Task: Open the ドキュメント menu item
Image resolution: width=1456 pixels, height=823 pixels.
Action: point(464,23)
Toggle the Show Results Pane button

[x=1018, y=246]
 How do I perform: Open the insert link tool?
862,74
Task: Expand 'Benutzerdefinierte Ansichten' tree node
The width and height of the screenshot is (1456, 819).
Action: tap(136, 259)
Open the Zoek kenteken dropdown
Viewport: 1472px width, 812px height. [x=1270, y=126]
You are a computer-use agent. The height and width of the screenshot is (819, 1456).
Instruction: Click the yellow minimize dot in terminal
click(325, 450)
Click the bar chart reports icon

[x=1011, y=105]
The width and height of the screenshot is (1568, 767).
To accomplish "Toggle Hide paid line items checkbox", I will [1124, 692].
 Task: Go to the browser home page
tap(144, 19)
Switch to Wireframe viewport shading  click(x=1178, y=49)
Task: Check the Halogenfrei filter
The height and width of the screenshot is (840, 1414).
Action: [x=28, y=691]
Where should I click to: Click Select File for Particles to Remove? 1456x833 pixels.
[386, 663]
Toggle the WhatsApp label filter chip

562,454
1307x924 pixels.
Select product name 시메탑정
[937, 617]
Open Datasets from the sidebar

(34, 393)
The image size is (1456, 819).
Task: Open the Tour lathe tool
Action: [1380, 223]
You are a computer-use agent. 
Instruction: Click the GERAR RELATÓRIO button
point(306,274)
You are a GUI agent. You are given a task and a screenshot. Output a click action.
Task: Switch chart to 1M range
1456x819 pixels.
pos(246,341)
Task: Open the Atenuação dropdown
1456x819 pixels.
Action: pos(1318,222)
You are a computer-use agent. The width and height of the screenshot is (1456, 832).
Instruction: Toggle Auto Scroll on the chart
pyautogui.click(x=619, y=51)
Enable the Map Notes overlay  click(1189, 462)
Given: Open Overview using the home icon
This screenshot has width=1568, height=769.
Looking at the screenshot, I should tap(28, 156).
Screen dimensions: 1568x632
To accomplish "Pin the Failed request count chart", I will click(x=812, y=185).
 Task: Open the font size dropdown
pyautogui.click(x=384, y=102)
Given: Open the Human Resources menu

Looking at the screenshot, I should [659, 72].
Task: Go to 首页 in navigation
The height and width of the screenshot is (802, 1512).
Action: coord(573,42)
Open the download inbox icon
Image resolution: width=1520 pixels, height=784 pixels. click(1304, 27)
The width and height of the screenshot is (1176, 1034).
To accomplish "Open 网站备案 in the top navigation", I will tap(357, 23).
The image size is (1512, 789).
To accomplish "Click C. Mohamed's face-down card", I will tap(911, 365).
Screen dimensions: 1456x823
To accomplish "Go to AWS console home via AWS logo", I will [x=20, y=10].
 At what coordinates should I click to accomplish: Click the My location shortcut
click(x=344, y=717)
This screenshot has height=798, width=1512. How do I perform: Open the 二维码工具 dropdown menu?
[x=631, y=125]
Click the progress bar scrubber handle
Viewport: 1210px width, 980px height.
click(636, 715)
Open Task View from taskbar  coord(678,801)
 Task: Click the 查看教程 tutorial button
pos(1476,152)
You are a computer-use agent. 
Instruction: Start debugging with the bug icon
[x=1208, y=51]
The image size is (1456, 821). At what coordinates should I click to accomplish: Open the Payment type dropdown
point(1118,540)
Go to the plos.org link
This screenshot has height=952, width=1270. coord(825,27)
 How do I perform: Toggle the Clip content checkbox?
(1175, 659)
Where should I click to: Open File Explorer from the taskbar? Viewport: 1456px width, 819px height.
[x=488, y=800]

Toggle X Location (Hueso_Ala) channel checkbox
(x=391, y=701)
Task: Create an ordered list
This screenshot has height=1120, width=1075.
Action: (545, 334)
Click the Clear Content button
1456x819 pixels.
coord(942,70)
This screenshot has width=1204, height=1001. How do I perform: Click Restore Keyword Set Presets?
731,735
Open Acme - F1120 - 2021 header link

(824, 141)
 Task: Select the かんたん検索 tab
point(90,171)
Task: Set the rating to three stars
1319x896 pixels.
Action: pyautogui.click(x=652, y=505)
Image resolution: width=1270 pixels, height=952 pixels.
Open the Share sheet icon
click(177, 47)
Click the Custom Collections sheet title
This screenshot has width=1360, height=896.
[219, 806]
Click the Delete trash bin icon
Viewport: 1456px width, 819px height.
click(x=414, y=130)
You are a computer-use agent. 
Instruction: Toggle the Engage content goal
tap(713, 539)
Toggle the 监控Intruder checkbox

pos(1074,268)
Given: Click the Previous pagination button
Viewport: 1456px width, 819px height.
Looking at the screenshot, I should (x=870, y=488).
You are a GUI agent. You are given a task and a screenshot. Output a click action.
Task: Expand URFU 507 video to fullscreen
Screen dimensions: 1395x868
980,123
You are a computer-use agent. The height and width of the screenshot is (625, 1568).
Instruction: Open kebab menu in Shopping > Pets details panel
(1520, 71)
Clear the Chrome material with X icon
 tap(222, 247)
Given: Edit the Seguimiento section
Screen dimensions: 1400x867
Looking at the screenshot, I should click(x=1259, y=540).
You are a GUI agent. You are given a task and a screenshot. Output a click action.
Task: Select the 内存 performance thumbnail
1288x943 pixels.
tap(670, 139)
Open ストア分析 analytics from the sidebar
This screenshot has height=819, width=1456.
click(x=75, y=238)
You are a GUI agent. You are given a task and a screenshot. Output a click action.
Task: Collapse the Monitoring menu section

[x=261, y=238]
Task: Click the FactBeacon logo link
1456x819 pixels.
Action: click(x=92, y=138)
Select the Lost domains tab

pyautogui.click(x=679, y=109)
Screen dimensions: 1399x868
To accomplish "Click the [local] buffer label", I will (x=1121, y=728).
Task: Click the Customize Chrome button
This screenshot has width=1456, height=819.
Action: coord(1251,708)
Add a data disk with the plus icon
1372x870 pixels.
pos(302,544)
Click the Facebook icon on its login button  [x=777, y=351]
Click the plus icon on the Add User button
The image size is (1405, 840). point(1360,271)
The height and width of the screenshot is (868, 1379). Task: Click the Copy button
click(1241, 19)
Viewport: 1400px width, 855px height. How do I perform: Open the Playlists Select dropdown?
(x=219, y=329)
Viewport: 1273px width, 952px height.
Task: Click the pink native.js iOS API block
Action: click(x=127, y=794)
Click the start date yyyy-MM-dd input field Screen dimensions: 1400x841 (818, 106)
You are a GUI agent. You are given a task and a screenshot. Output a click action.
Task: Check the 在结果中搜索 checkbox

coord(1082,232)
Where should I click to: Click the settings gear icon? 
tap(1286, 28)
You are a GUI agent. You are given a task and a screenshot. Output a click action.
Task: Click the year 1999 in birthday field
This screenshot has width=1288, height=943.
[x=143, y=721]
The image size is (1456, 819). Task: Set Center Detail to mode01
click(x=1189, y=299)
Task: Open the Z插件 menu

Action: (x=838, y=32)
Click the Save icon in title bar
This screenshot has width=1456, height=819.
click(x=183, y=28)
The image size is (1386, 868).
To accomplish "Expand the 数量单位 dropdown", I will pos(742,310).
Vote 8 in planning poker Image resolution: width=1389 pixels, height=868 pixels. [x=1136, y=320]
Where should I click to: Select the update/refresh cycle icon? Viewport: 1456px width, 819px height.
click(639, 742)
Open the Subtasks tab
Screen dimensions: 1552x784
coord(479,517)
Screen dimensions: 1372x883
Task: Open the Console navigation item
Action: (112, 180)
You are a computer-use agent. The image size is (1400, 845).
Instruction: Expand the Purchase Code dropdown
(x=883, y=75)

PROBLEM REQUIREMENTS ▸ List every line from the entries above in which "Switch" appears.

FINAL ANSWER ▸
Switch to Wireframe viewport shading  click(x=1178, y=49)
Task: Switch chart to 1M range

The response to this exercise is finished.